Impossibile speranza

La tragedia sta nel fatto che per l’uomo contemporaneo l’assoluto è inattingibile e, insieme, il relativo è invivibile. Due pazzie sono veramente profetiche: quella di Hölderlin, che non poté attingere l’assoluto, o che solo così poté attingerlo, e quella di Nietzsche, che non poté vivere, o solo così poté vivere, il relativo. 

Il tragico non ammette risposte, e non pretendo di averne una. La mia estrema e paradossale fede biblica condivide queste parole di Élie Wiesel: «il Dio ebraico è nella domanda e non nella risposta». Io cerco, io propongo un orizzonte di comprensione in cui si possa, senza riduzionismi di nessun genere, pensare davvero la nostra tragedia. È vero infatti quel che sostengono i nemici della nostalgia dell’essere, della nostalgia dell’assoluto. Che cioè l’assoluto, ai nostri occhi, è segnato inevitabilmente da un fondamentale elemento negativo, costituito dal suo carattere di dominio totalizzante. L’assoluto è rigida, in definitiva necessariamente costrittiva e oppressiva, totalità. È contemporaneamente vero però anche quel che sostengono i nostalgici dell’essere, i nostalgici dell’assoluto. Che cioè il venir meno di qualunque riferimento all’assoluto conduce inevitabilmente, per quanto abili possano essere i tentativi di fermarsi un attimo prima, alla perdita del senso, e dalla perdita del senso alla perdita di ogni positività fino all’esito finale del nulla. Inter esse et non esse – come dicevano i medievali – non datur medium.

sergio-quinzio

La fede cristiana, se riusciamo a disseppellirla da sotto le eterogenee montagne che da duemila anni l’hanno ricoperta, è fede nell’assoluto che si fa relativo, nell’insufficienza cioè delle loro separate e contrapposte autonomie.

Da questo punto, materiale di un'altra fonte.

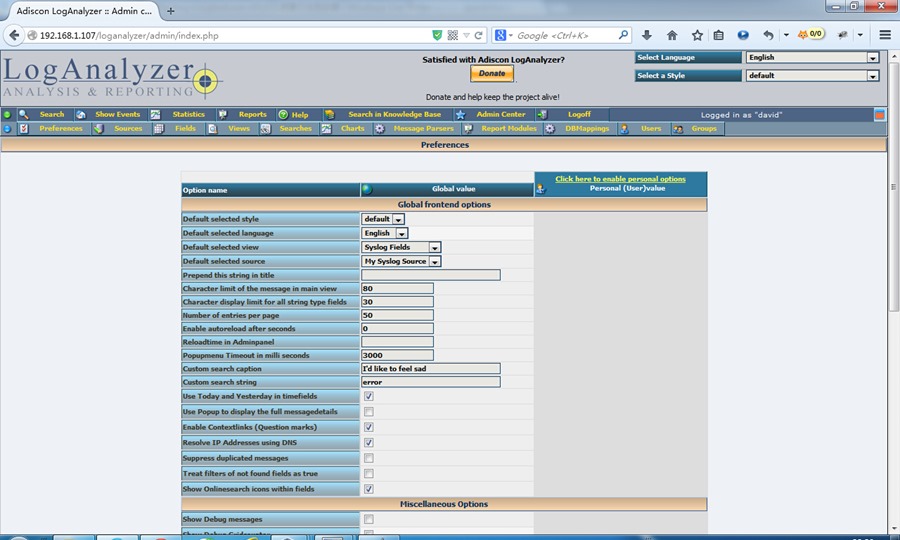Uncheck Use Today and Yesterday in timefields

(x=369, y=396)
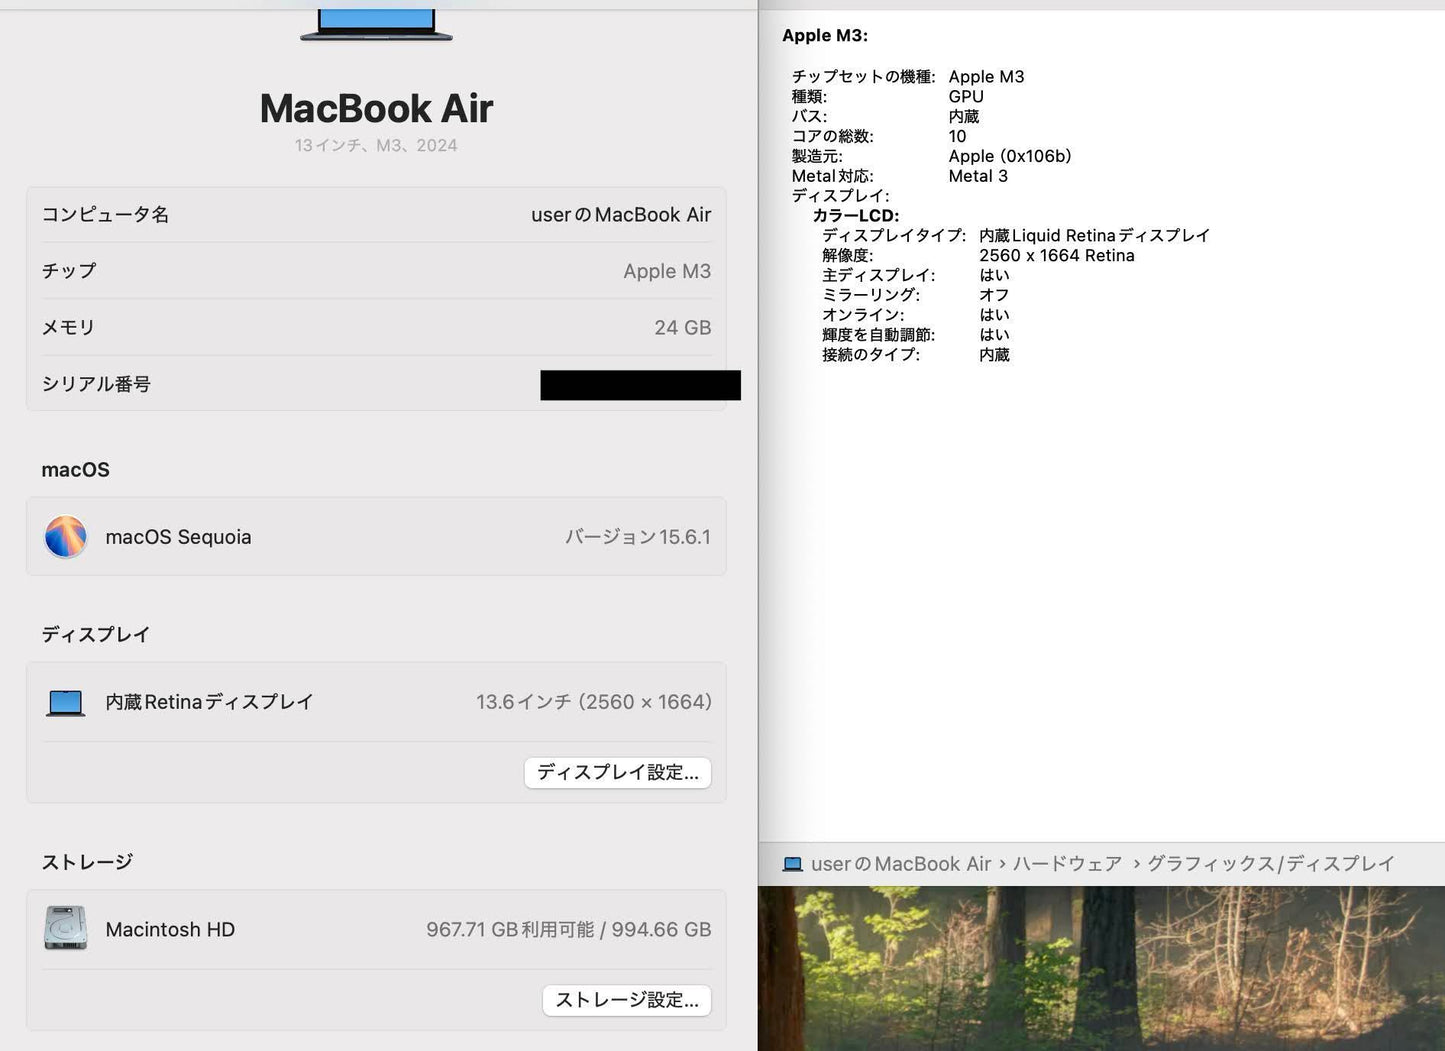Click the userのMacBook Air breadcrumb entry

tap(898, 863)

Questa può ben essere la trascrizione in un linguaggio oggi comprensibile del supremo mistero cristiano dell’incarnazione, passione, morte e risurrezione di Dio. L’uomo Gesù, morto crocifisso come uno schiavo fuggitivo, è Dio, il creatore e signore dell’universo: in lui il relativo più misero, più straziato dall’impotenza, riceve senso dalla coincidenza con l’assoluto divino. Solo se l’assoluto si fa relativo, solo se le due cose si congiungono in una, la nostra situazione non è pura, paralizzante aporia. Nell’Uomo-Dio Gesù Cristo, è escluso per sempre il ritorno a sacrali e celestiali assoluti, e insieme il relativo non cade nel nulla, ma è preservato nella sua debolezza, pena e consolazione. Dopo il capovolgimento operato dalla misericordia di Dio, per il quale il fondamento di tutte le cose che sono abbandona l’eterna necessità dell’essere per compiere in un certo momento della storia la sua chenosi, la sua spoliazione, il suo svuotamento e annichilimento, nessun assoluto può più, nostro malgrado, né appagarci né convincerci. Abbiamo impiegato secoli per impararlo, inventando invano sempre nuovi assoluti che potevano di volta in volta apparirci più plausibili, e adesso dobbiamo saperlo. Ma, nello stesso tempo, dopo che il relativo ha portato impresso su di sé in Gesù Cristo il sigillo della presenza umiliata del Dio altissimo, nessun relativo possiamo più, nostro malgrado, viverlo accettandolo nella sua pagana naturalità come ovvia pluralità di elementi senza direzione e senza senso. Questo dobbiamo ancora avere il coraggio di saperlo. 

Se il nodo che ci stringe può essere sciolto o reciso, può esserlo perciò solo nel compimento escatologico della speranza che, come già quella di Abramo (Rm 4, 18) a me appare sempre più indispensabile e sempre più impossibile: la speranza di vedere nel volto di Cristo, con i nostri terrestri occhi e non nei mistici abissi dei cieli, il volto dell’assoluto diventato carne mortale.